## WHAT IS NEEDED
Copy the data starting at the line that contains "Where should I" and ending at the line that contains "point(39,43)", switching "logo" to "brand" and leaving everything else unchanged.

## GIVEN INFORMATION
####
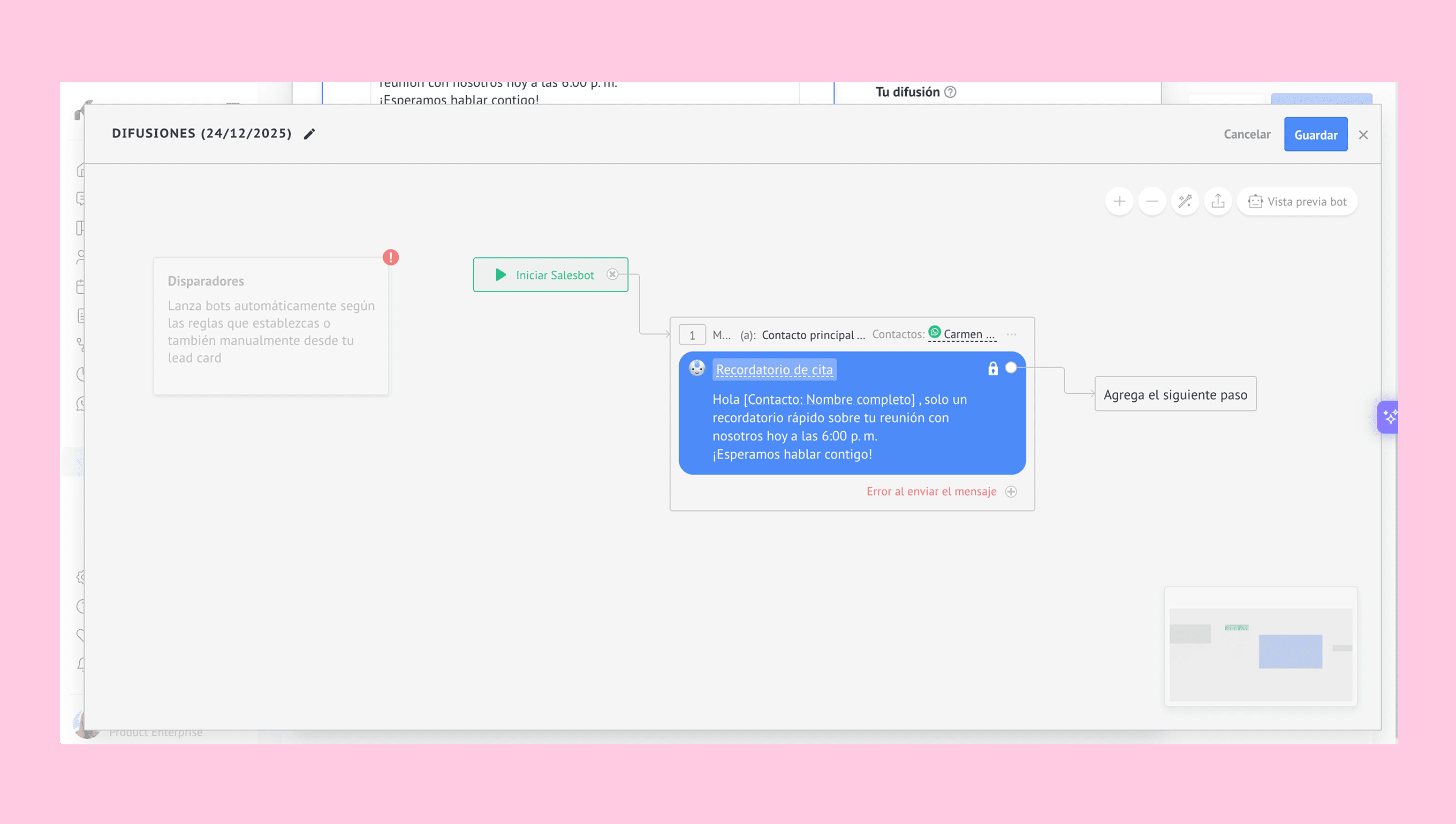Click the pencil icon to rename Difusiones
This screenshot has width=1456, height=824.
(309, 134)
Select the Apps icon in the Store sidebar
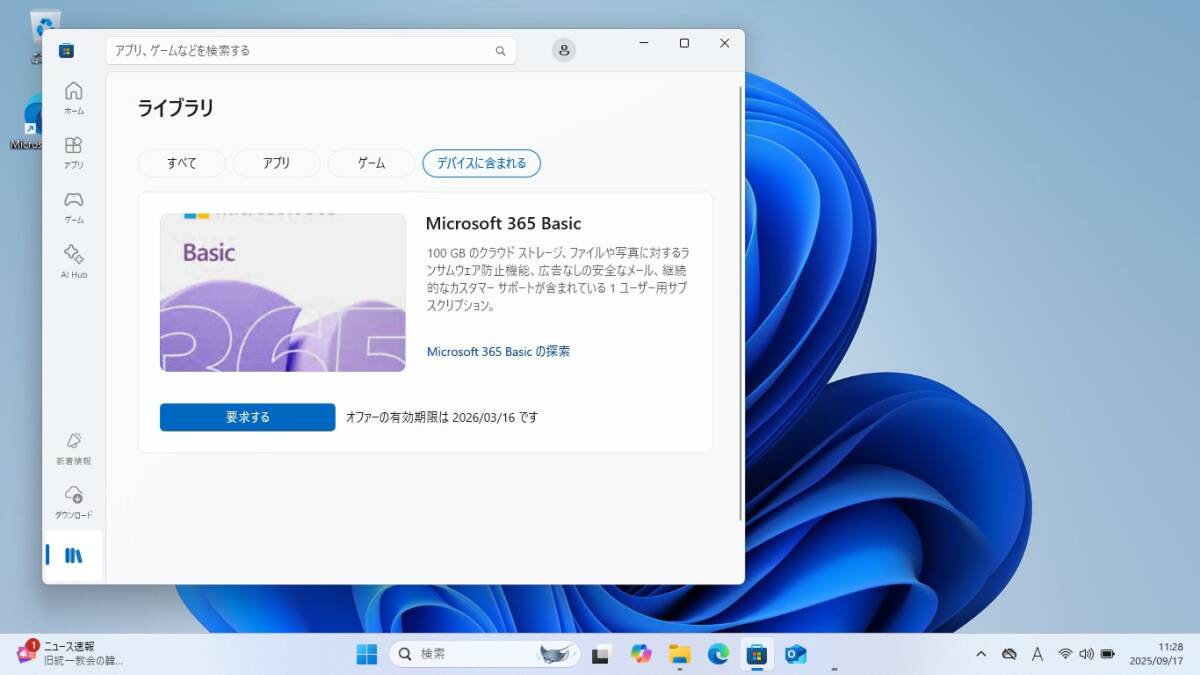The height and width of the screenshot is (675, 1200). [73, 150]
####
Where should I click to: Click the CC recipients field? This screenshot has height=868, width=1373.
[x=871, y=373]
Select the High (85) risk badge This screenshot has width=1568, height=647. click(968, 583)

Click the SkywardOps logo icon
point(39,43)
####
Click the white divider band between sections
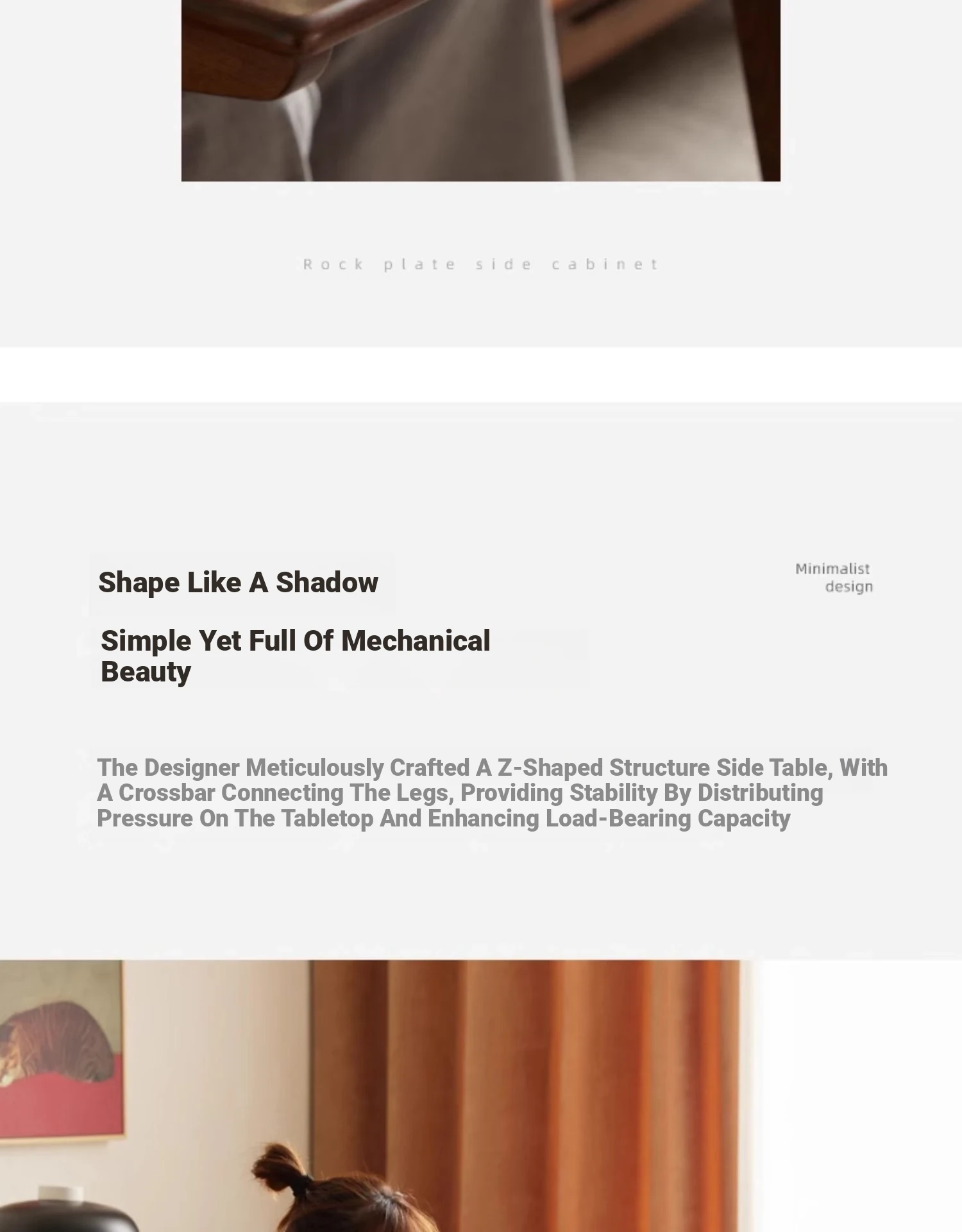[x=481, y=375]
####
## ANSWER TO THIS TASK
Where should I click to: Click the CC recipients field? This screenshot has height=868, width=1373.
[x=871, y=373]
Select the High (85) risk badge This screenshot has width=1568, height=647. click(968, 583)

Click the SkywardOps brand icon
point(39,43)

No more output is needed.